Top of Records for this exercise

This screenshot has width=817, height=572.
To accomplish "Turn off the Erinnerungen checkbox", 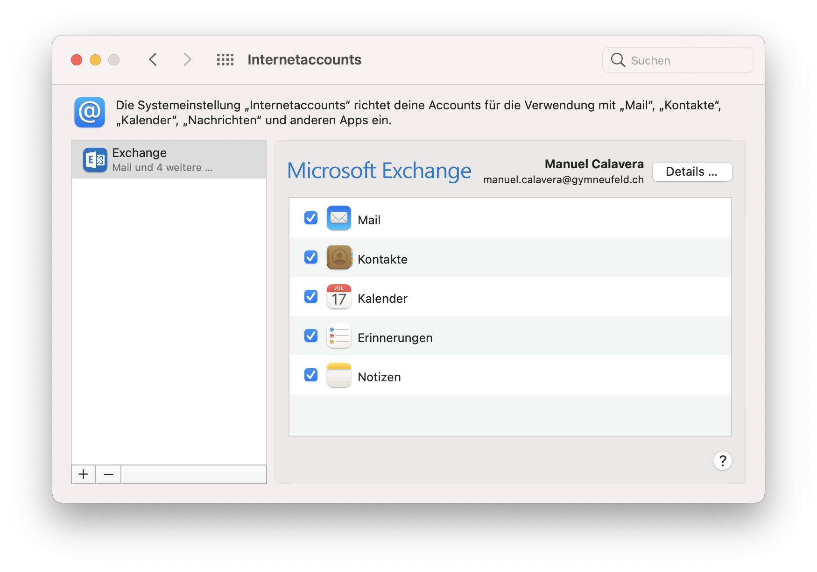I will (311, 336).
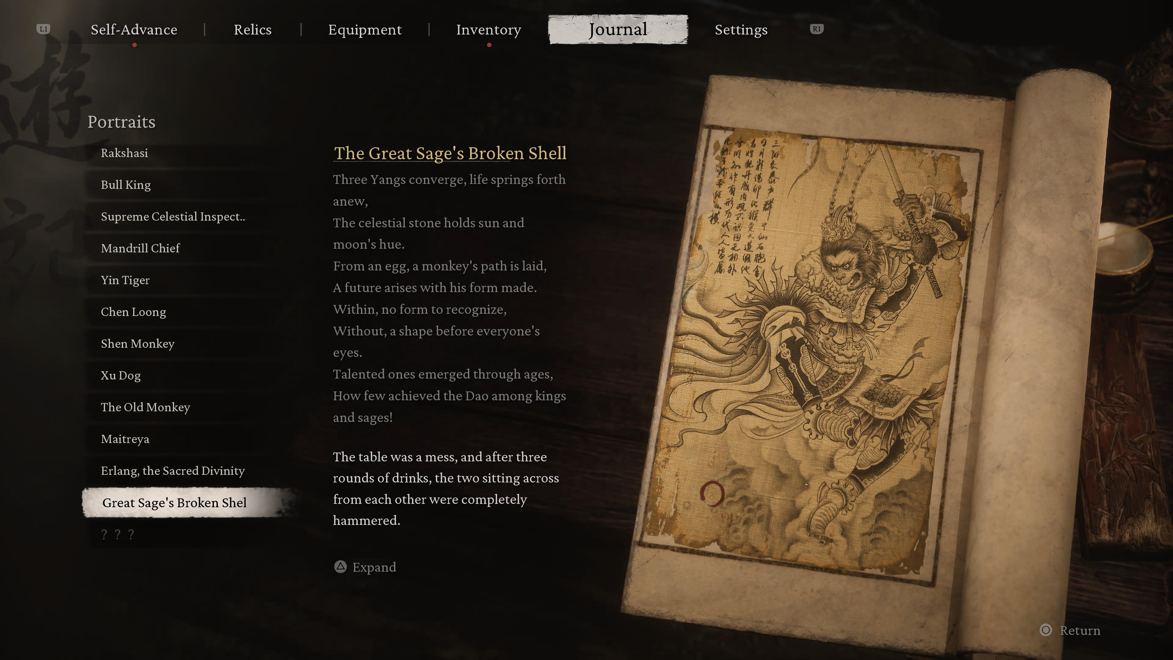Open the Self-Advance tab
This screenshot has height=660, width=1173.
click(x=134, y=30)
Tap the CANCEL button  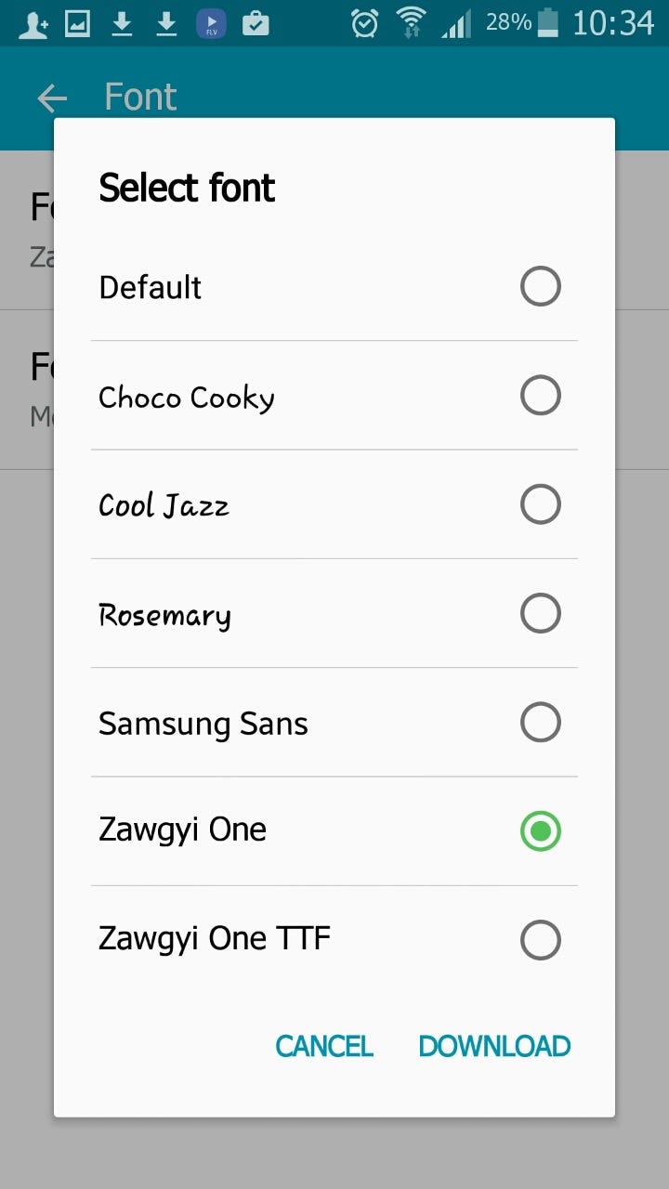[324, 1046]
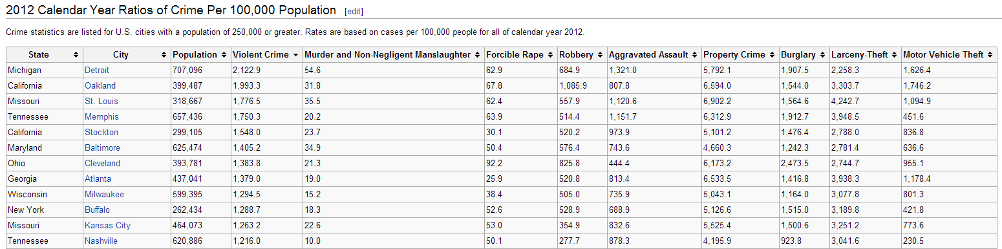The image size is (1002, 249).
Task: Sort by Burglary column sort icon
Action: [x=822, y=55]
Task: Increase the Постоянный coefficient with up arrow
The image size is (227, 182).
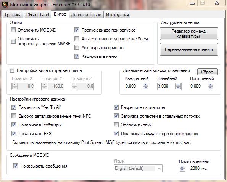Action: [x=211, y=85]
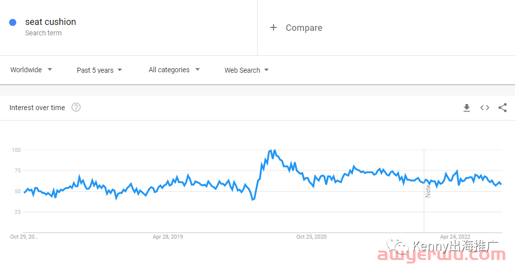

Bottom of Records for this exercise

- [What is needed] Only the lines from the one holding "Task: Increase the" through the last line of the records should be output, please, exactly and without any pictures.

- [Worked solution]
Task: Increase the Постоянный coefficient with up arrow
The image size is (227, 182).
Action: [x=211, y=85]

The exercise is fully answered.